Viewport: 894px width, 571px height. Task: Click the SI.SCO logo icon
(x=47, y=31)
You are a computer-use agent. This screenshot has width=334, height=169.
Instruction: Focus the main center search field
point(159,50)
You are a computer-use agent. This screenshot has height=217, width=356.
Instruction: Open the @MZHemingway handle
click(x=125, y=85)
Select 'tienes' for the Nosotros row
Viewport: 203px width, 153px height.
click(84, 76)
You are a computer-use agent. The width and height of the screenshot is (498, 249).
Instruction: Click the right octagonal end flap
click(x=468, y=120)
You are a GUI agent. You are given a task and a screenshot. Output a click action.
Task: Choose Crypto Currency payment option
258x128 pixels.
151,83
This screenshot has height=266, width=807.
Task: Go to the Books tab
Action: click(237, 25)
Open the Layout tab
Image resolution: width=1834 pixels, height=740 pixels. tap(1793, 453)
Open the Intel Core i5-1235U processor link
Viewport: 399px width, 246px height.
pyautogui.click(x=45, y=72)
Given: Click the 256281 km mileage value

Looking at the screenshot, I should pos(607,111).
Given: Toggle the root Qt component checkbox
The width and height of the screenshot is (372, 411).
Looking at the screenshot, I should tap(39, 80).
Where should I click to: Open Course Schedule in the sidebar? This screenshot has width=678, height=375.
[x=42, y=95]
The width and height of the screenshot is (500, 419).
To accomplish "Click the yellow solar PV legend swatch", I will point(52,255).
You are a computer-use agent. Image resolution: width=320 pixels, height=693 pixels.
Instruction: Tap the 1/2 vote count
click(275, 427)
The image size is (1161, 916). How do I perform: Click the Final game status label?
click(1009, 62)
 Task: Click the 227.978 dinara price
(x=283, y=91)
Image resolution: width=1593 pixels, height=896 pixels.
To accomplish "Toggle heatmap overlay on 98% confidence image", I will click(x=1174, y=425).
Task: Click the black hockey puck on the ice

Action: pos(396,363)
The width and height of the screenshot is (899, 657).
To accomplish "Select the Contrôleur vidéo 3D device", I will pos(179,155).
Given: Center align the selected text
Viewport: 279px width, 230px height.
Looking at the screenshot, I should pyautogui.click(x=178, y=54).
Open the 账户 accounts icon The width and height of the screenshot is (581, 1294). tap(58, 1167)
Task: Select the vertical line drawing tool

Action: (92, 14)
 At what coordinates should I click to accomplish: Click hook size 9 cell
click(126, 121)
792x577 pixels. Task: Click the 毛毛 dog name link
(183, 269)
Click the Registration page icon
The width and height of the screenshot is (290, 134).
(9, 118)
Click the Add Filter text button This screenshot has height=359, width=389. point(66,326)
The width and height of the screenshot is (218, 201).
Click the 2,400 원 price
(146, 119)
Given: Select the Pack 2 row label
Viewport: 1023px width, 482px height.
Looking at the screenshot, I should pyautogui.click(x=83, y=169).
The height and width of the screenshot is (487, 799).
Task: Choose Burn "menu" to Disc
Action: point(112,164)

================

Transcribe the full listing exactly, keeping every word as it is.

### Task solution
Viewport: 894px width, 571px height. Task: Click the SI.SCO logo icon
(x=47, y=31)
You are a computer-use agent. This screenshot has width=334, height=169.
Instruction: Focus the main center search field
point(159,50)
You are a computer-use agent. This screenshot has height=217, width=356.
Instruction: Open the @MZHemingway handle
click(x=125, y=85)
Select 'tienes' for the Nosotros row
Viewport: 203px width, 153px height.
click(84, 76)
You are a computer-use agent. The width and height of the screenshot is (498, 249).
Instruction: Click the right octagonal end flap
click(x=468, y=120)
You are a GUI agent. You are given a task and a screenshot. Output a click action.
Task: Choose Crypto Currency payment option
258x128 pixels.
151,83
This screenshot has height=266, width=807.
Task: Go to the Books tab
Action: click(237, 25)
Open the Layout tab
Image resolution: width=1834 pixels, height=740 pixels. tap(1793, 453)
Open the Intel Core i5-1235U processor link
Viewport: 399px width, 246px height.
pyautogui.click(x=45, y=72)
Given: Click the 256281 km mileage value

Looking at the screenshot, I should pos(607,111).
Given: Toggle the root Qt component checkbox
The width and height of the screenshot is (372, 411).
Looking at the screenshot, I should tap(39, 80).
Where should I click to: Open Course Schedule in the sidebar? This screenshot has width=678, height=375.
[x=42, y=95]
The width and height of the screenshot is (500, 419).
To accomplish "Click the yellow solar PV legend swatch", I will point(52,255).
You are a computer-use agent. Image resolution: width=320 pixels, height=693 pixels.
Instruction: Tap the 1/2 vote count
click(275, 427)
The image size is (1161, 916). How do I perform: Click the Final game status label?
click(1009, 62)
 Task: Click the 227.978 dinara price
(x=283, y=91)
Image resolution: width=1593 pixels, height=896 pixels.
To accomplish "Toggle heatmap overlay on 98% confidence image", I will click(x=1174, y=425).
Task: Click the black hockey puck on the ice

Action: pos(396,363)
The width and height of the screenshot is (899, 657).
To accomplish "Select the Contrôleur vidéo 3D device", I will pos(179,155).
Given: Center align the selected text
Viewport: 279px width, 230px height.
Looking at the screenshot, I should pyautogui.click(x=178, y=54).
Open the 账户 accounts icon The width and height of the screenshot is (581, 1294). tap(58, 1167)
Task: Select the vertical line drawing tool

Action: (92, 14)
 At what coordinates should I click to accomplish: Click hook size 9 cell
click(126, 121)
792x577 pixels. Task: Click the 毛毛 dog name link
(183, 269)
Click the Registration page icon
The width and height of the screenshot is (290, 134).
(9, 118)
Click the Add Filter text button This screenshot has height=359, width=389. point(66,326)
The width and height of the screenshot is (218, 201).
Click the 2,400 원 price
(146, 119)
Given: Select the Pack 2 row label
Viewport: 1023px width, 482px height.
Looking at the screenshot, I should pyautogui.click(x=83, y=169).
The height and width of the screenshot is (487, 799).
Task: Choose Burn "menu" to Disc
Action: point(112,164)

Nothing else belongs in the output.